Extracted data entries
%%

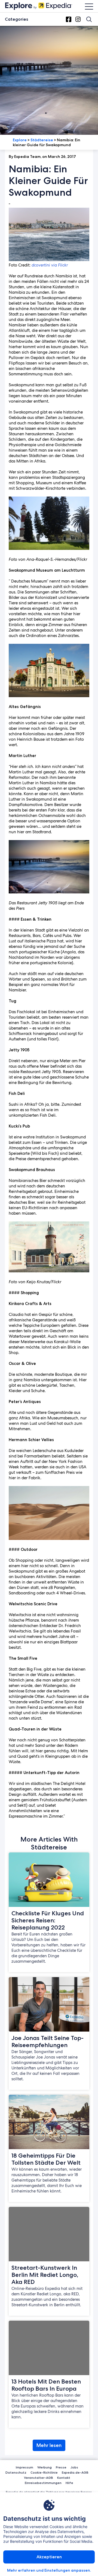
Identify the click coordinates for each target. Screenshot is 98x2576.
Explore (20, 139)
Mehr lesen (49, 2445)
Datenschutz (15, 2472)
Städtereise (41, 139)
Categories (16, 19)
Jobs (74, 2467)
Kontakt (63, 2478)
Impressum (24, 2467)
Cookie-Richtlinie (44, 2472)
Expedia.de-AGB (75, 2472)
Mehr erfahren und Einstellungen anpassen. (49, 2570)
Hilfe (69, 2483)
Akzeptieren (49, 2556)
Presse (61, 2467)
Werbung (44, 2467)
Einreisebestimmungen (43, 2483)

%%

▸ **Task goal**
Take every line above that includes the string "Mehr" and return it.

▸ **Result**
Mehr lesen (49, 2445)
Mehr erfahren und Einstellungen anpassen. (49, 2570)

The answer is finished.